Thomas Mann escreveu a tragédia de um músico obcecado: O doutor Fausto. Livro de uma extraordinária densidade e anotações perturbadoras, o Diabo aparece durante a Idade Média. Lembramo-nos de Paganini cuja virtude era classificada entre a dos personagens diabólicos e que não pode ser enterrado religiosamente (as tribulações de seu cadáver duraram cinquenta e sete anos). Ferchault observa, porém, os músicos inspirados por esse tema. São eles, Schumann, Berlioz, Gounod, Liszt, Wagner e outros. Stravinsky orquestrou L’histoire du soldat (A história do soldado) de Ramuz — na qual um desertor vende a sua alma — num verdadeiro milagre de realização instrumental sonora. Bellaigue se filia aos pintores: Étude artistique et littéraire sur Faust (1883) (Estudo artístico e literário sobre Fausto). Depois de Ary Scheffer haver pintado Margaridas, as melodias de Berlioz transpareceram em Delacroix.
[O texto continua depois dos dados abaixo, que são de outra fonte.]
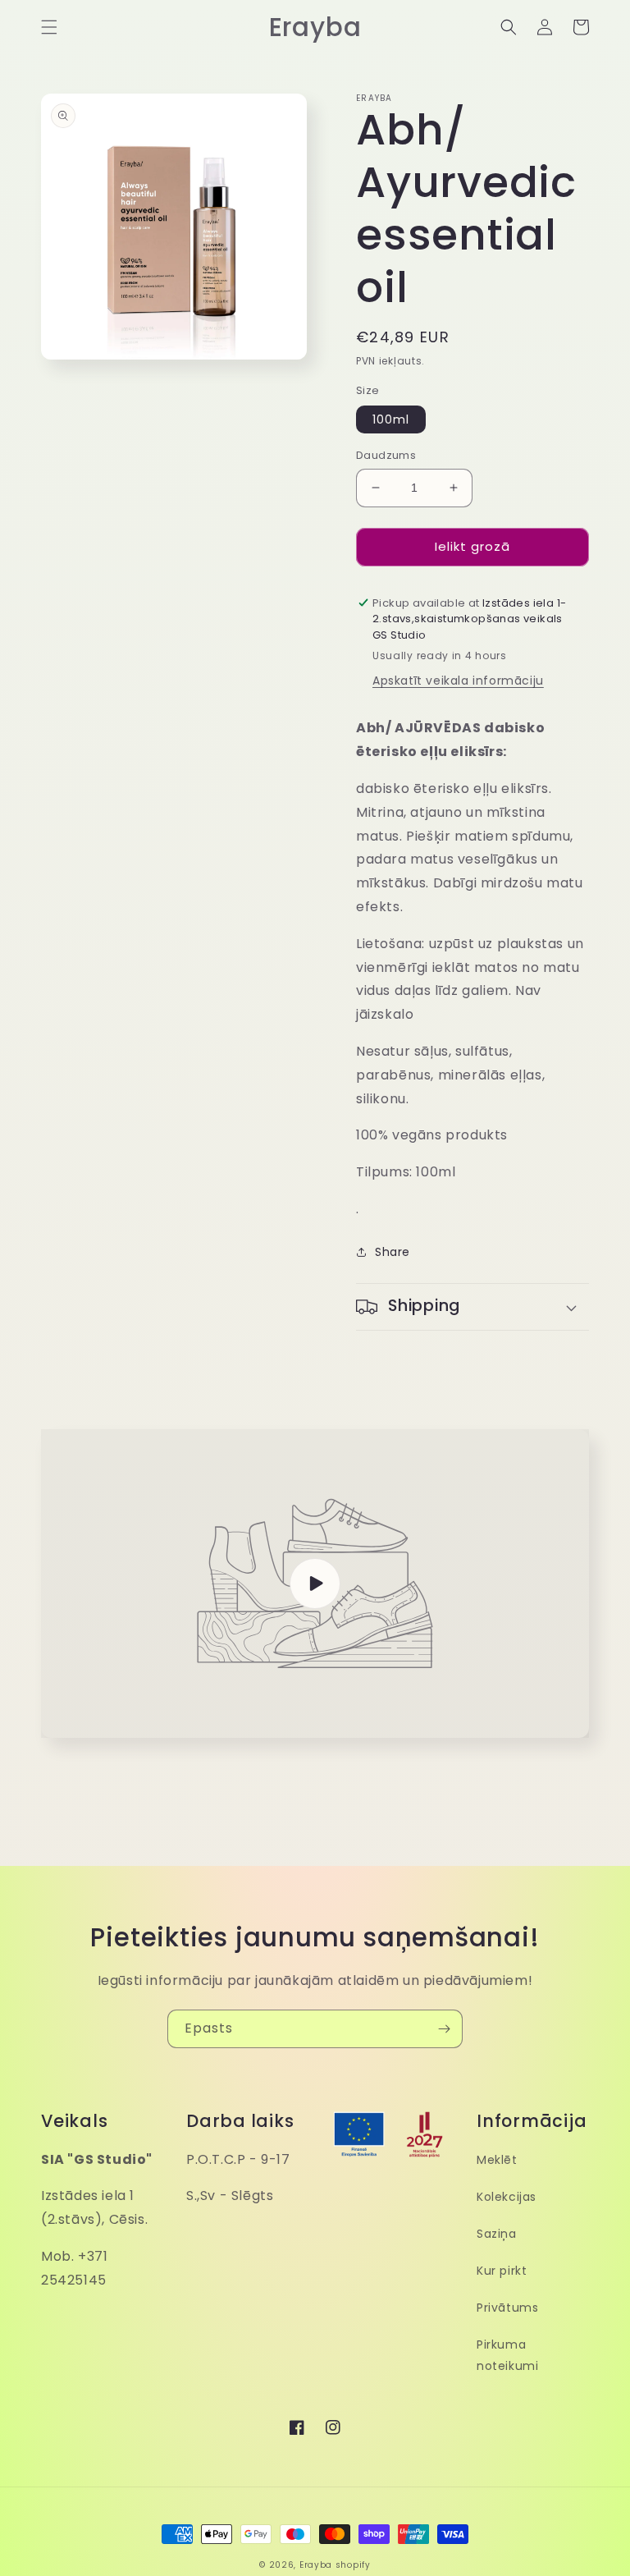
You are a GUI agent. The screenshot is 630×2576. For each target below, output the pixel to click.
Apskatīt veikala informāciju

Não poderíamos deixar passar em silêncio La merveilleuse histoire de Pierre Schlemihl (A maravilhosa história de Pierre Schlemihl) na qual Chamisso aponta um pacto particular; um homem vende a sua sombra pela bolsa de Fortunato. A tentação é feita em dois estágios; o diabo, humilde como nos tempos medievais, compra apenas a sombra na esperança de recuperar a alma quando a desgraça se consumar. As sombras aparecem também na obra de Mac Orlan (Père Barbançon) na qual a sombra de Encolpe instiga uma luta sorrateira; se bem que o pacto não apareça, a atmosfera diabólica é a mesma.

12. — Conclusão

Esta lenda de origem satânica nasceu com L’histoire de Théophile. Pelo poder da prece, o homem foge ao jugo do mal. O protestantismo consagra o triunfo do inferno. Fausto denuncia uma crise literária e moral, é um universo resumido. O drama de Fausto continua a ser, assim, o drama humano por excelência.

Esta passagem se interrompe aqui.